Michael Lewis is a senior engineering adviser in Wiley Rein's Washington office and former engineering adviser to the chief of the FCC's Private Radio Bureau.

The opinions expressed are those of the author(s) and do not necessarily reflect the views of the firm, its clients, or Portfolio Media Inc., or any of its or their respective affiliates. This article is for general information purposes and is not intended to be and should not be taken as legal advice.

[1] See Middle Class Tax Relief and Job Creation Act of 2012, Pub. L. No. 112-96, 126 Stat. 156 (2012)

[2] The auction concluded on January 29, 2015 and raised more than $41.3 billion. See Federal Communications Commission, “Auction of Advanced Wireless Services (AWS-3) Licenses Closes, Winning Bidders Announced for Auction 97,” Public Notice, DA 15-131 (Jan. 30, 2015).

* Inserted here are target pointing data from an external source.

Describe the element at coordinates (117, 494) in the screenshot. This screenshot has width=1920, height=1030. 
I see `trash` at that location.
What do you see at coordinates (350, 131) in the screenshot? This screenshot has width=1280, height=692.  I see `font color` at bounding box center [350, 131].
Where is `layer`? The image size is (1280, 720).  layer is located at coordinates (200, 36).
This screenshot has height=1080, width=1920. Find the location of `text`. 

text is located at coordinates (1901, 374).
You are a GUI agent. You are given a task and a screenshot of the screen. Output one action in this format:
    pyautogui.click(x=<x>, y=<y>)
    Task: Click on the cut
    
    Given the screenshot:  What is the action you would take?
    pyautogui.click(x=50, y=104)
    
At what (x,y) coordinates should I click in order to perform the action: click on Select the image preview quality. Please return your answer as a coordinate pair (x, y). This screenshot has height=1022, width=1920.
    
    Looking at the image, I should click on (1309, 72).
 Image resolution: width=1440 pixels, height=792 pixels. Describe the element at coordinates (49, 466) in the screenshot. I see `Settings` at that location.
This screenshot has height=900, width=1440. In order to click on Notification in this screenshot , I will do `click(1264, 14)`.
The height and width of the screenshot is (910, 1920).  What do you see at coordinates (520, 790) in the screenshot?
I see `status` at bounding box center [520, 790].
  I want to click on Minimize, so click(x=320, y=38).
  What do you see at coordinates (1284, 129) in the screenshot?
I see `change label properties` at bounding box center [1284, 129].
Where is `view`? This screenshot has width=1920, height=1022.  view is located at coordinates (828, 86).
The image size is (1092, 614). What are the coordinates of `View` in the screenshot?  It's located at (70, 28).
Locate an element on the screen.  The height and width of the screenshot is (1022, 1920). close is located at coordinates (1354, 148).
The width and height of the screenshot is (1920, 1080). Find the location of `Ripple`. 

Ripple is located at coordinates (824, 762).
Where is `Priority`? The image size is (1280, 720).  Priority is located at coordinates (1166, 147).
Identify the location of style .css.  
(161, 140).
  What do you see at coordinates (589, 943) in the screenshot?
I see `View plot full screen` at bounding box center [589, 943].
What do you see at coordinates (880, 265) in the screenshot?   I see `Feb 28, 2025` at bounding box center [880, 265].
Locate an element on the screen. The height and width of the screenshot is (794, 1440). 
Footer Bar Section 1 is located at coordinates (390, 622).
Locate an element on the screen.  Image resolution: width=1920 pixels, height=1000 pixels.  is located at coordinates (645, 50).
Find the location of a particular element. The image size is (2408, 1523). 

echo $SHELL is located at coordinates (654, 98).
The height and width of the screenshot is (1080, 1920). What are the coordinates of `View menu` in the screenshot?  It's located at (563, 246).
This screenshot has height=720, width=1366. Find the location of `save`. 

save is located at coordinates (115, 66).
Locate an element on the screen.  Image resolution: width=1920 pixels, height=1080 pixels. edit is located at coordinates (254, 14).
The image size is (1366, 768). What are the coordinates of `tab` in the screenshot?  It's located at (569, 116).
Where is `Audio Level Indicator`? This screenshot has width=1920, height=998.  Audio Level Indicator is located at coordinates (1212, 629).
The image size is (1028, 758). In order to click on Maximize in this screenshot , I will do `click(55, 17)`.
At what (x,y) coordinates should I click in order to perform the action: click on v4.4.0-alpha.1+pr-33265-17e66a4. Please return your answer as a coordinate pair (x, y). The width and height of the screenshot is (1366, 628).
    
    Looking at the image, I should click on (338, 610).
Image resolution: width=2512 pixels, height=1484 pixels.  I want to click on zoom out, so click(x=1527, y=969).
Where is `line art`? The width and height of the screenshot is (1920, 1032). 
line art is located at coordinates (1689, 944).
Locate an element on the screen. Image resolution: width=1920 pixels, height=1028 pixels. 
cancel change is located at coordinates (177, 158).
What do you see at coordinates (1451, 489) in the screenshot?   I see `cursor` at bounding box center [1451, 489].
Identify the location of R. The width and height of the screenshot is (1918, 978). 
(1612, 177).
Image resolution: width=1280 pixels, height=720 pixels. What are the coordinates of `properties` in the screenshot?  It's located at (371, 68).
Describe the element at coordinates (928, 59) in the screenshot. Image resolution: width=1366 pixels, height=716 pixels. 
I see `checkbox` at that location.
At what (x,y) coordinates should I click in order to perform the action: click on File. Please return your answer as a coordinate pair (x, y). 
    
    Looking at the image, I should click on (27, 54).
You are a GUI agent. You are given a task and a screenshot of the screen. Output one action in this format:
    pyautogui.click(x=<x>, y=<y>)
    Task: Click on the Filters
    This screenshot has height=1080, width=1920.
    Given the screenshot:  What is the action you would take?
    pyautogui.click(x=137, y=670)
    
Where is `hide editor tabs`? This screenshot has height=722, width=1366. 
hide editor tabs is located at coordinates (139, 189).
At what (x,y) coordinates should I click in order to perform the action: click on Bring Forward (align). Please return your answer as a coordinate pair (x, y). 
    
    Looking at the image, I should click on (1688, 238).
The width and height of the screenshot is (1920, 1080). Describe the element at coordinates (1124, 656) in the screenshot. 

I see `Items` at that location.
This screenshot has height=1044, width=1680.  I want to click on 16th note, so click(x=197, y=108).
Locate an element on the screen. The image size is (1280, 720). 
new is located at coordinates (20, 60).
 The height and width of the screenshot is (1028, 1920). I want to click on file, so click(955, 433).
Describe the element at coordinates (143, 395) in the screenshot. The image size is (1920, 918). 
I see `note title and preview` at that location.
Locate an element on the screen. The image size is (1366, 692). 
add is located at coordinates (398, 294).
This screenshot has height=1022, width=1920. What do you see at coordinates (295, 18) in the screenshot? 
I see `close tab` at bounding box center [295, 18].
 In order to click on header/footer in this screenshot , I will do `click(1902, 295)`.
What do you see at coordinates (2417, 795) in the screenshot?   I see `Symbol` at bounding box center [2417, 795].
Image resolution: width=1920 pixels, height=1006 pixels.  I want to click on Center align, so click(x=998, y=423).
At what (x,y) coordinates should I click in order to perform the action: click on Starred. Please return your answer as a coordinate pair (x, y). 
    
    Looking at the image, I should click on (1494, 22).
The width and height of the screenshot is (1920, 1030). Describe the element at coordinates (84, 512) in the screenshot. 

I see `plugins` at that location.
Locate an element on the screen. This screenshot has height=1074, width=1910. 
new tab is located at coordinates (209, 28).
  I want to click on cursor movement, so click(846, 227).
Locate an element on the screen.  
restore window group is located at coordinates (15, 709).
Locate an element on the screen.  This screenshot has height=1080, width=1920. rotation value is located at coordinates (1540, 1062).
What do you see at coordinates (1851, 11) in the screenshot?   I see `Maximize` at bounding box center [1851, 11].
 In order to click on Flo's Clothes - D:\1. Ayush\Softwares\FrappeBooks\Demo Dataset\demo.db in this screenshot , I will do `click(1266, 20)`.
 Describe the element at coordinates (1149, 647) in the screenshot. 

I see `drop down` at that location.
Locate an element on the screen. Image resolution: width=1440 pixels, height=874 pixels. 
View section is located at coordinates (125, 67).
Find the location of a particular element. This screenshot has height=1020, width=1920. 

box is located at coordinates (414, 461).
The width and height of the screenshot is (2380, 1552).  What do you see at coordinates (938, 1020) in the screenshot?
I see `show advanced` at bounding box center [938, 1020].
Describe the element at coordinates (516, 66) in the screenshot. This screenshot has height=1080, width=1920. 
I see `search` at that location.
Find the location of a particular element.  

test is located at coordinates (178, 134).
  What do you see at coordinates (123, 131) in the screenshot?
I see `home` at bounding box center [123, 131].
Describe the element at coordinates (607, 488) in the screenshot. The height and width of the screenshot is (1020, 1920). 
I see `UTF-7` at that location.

[3] The 16 objectives include build, deploy, operate, and maintain the network, financial sustainability, compelling and competitively priced services, device ecosystem, application ecosystem, accelerate speed to market, user service availability, service capacity, cyber security, priority services, integration of opt-out state RANs, integrating of existing infrastructure, lifecycle innovation, program and business management, customer care and marketing, and facilitation of FirstNet’s compliance with the Act and other laws.

[4] The Middle Class Tax Relief and Job Creation Act of 2012 required the FCC to establish a Technical Advisory Board for First Responder Interoperability (Interoperability Board) to “develop recommended minimum technical requirements to ensure a nationwide level of interoperability for the nationwide public safety broadband network.” See Middle Class Tax Relief and Job Creation Act of 2012 § 6203(c)(1)(A), Pub. L. No. 112-96, 126 Stat. 156 (2012).

[5] General Accountability Office, FirstNet Should Strengthen Internal Controls and Evaluate Lessons Learned, GAO-15-407 (Apr. 2015).

[6]  See Urgent Communications, “Swenson says LA-RICS providing FirstNet with valuable lessons about outreach, infrastructure sharing,” Apr 9, 2015.

[7]  In this context, the RAN is essentially the series of terrestrial antennas, towers and base station equipment that serve to provide connectivity to end-user devices and the core network.